Medical interpretation: a patient safety initiative
By Michael O'Connor, MD
Chief Medical Officer
Recently, there has been a significant focus on language interpretive services. The Centers for Medicare & Medicaid Services, the Joint Commission and others have weighed in on the requirement for translation services. These organizations require that patients with limited or no proficiency in the English language have the opportunity to use a language interpreter when they are receiving care. Banner Health has a policy that addresses this issue. Some providers feel that these proscriptive requirements for medical interpretation are unnecessary at best and get in the way of good communication (at worst) by interfering with convenient natural communication. Why, some say, when the patient has bilingual family members, or when there is a bilingual staff member present, would we need a certified interpreter?

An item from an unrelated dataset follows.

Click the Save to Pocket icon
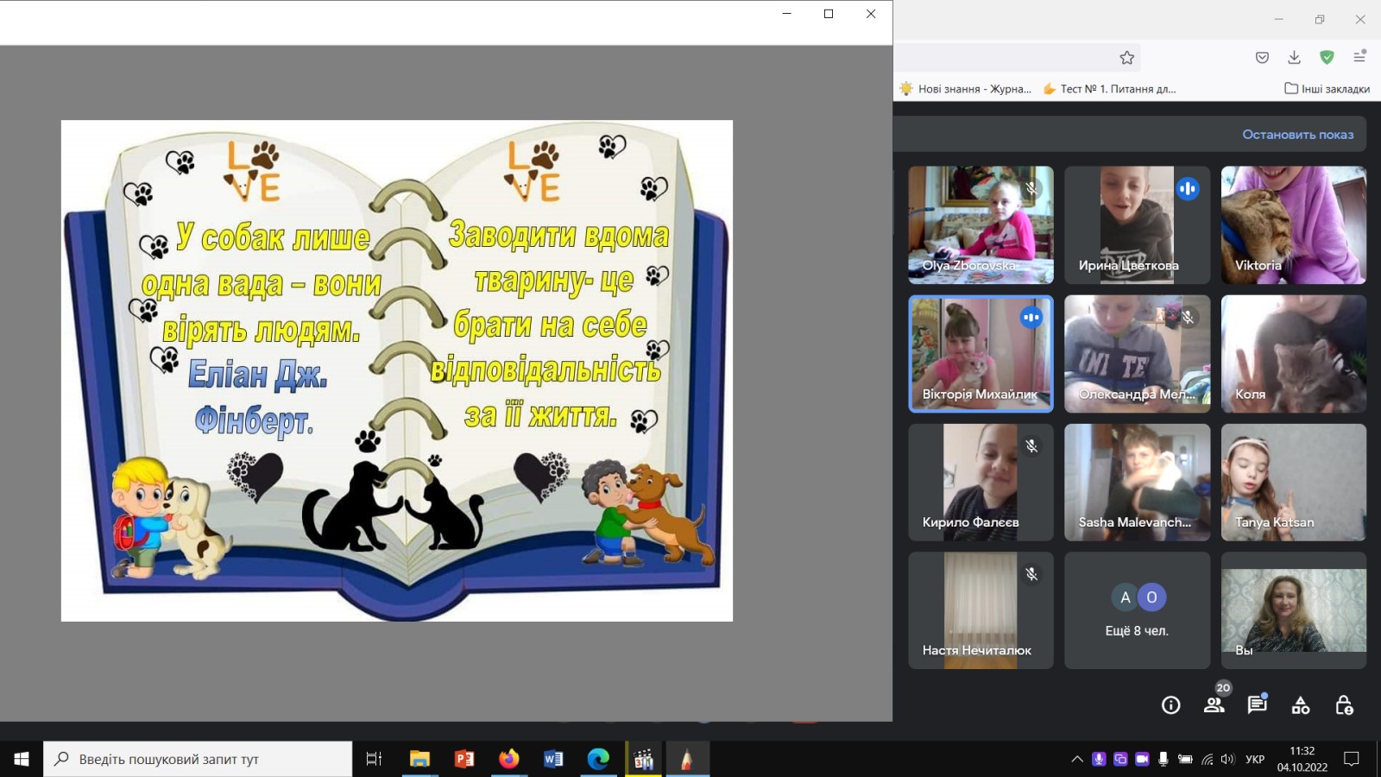1381x777 pixels. [1262, 58]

Let’s think about this for a moment - when sentinel events (or serious reportable events) are investigated, at least one root cause for the event is communication in more than 65-percent of cases. Patients are challenged in the best of situations to understand their physician’s communication regarding their medical needs. We give our patients medications that alter their sensorium. They are anxious about themselves (i.e. What will be the result of my illness? Will I survive?) and others (i.e. How will my family/dog/cat/other pet get by while I am not there to care for them?). Additionally, they may have clinical reasons they do not understand our verbal communications.
As physicians, we have spent years of our lives learning to speak medical English. The terms we use accurately describe clinical conditions, diagnostic testing and therapeutic options. Patients with no limitation to their English language skills will often have difficulty with medical English. These patients often look to friends and family members in the medical profession (trained medical interpreters) to translate what we as physicians have told them. This “interpretation” is difficult because we are expecting the patient to adequately represent what their physicians have stated. This is similar to the old game of telephone.

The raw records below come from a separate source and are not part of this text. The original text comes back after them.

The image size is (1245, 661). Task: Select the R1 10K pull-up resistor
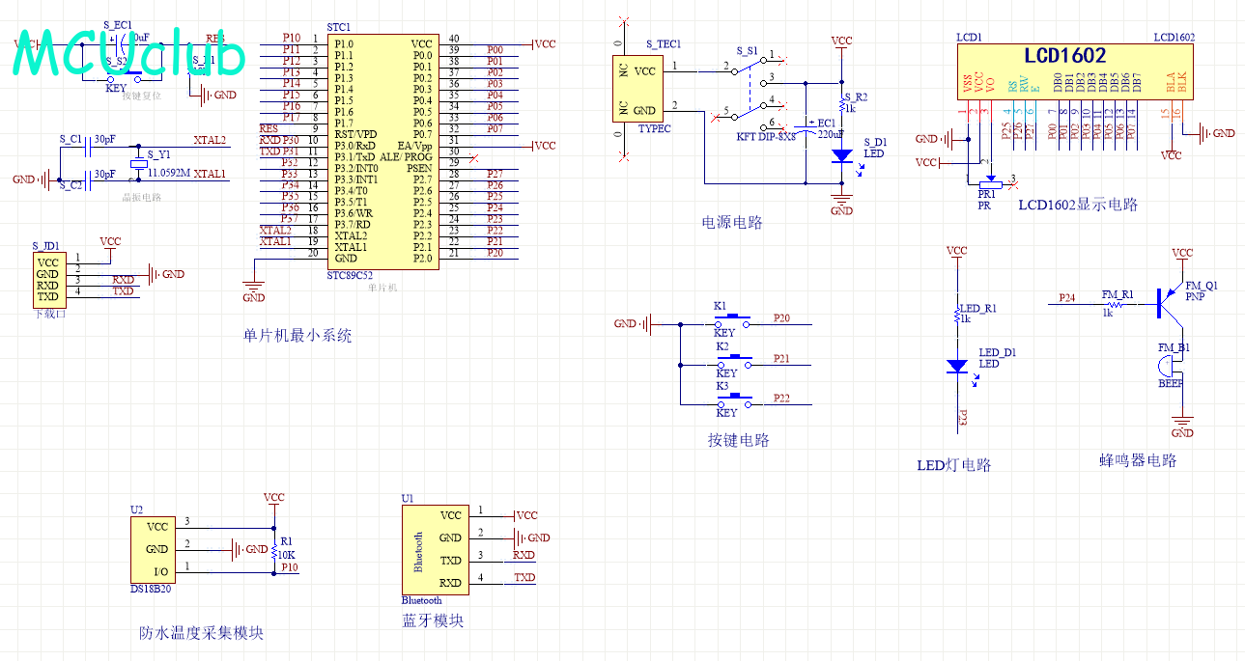coord(273,545)
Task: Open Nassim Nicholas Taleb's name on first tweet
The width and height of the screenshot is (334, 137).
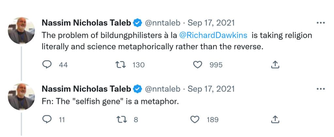Action: 86,23
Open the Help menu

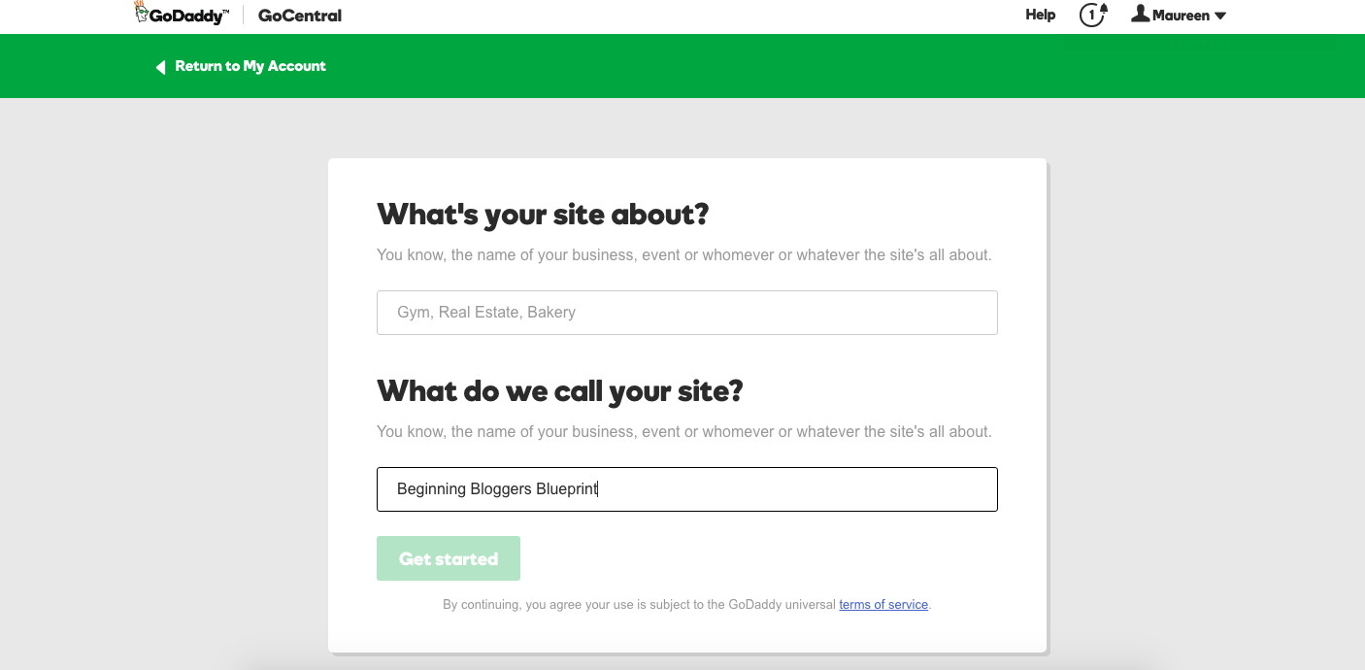tap(1040, 15)
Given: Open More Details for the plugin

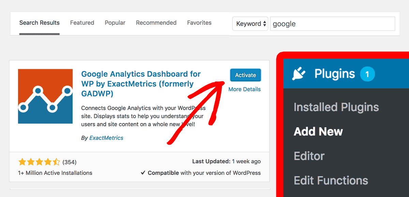Looking at the screenshot, I should (244, 89).
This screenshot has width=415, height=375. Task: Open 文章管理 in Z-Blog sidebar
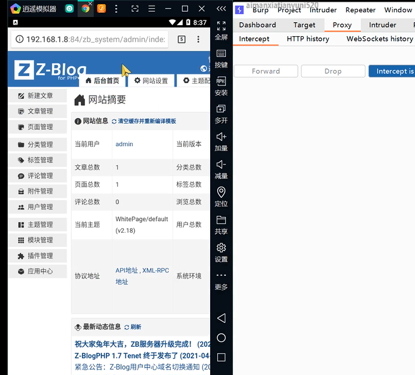tap(37, 111)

Now, add to the complex problem of communication with the patient with limited medical proficiency, the patient with limited English proficiency. The risk for errors (gathering information, explaining tests and therapies, obtaining consent and providing the post discharge plan) multiply significantly. Is the patient’s untrained interpreter accurately communicating the needs of the patient? Even the question of whether the patient is doing better, can lead to misinformation. When we have limited proficiency in the patient’s primary language, how do we know the patient is really hearing and filtering our communication accurately?
The trained medical interpreter combines medical translation with language translation. This is of benefit to both the patient and to us. The ultimate goal is the safest care possible, reducing the risk of patient harm through communication errors. While care efficiency may be impacted by accurate translation requirements, we can never sacrifice safety for efficiency.
While we have placed a lot of emphasis on the Joint Commission’s requirement to use accredited interpreter services, we really need to see this as a patient safety practice.
What does Banner Health offer for language interpretation? At Banner Ironwood Medical Center, both Cyracom (telephone) translation services and VRI (video – including sign) are available. Both are easy to use and highly reliable certified medical translation services. If you have any questions regarding the use of these devices, staff on all units can assist you in operating these devices.
Finally, when you use the services, please document that in the Medical Record. If you didn’t document it, you didn’t do it!
Thank you in advance for your commitment to excellent patient care.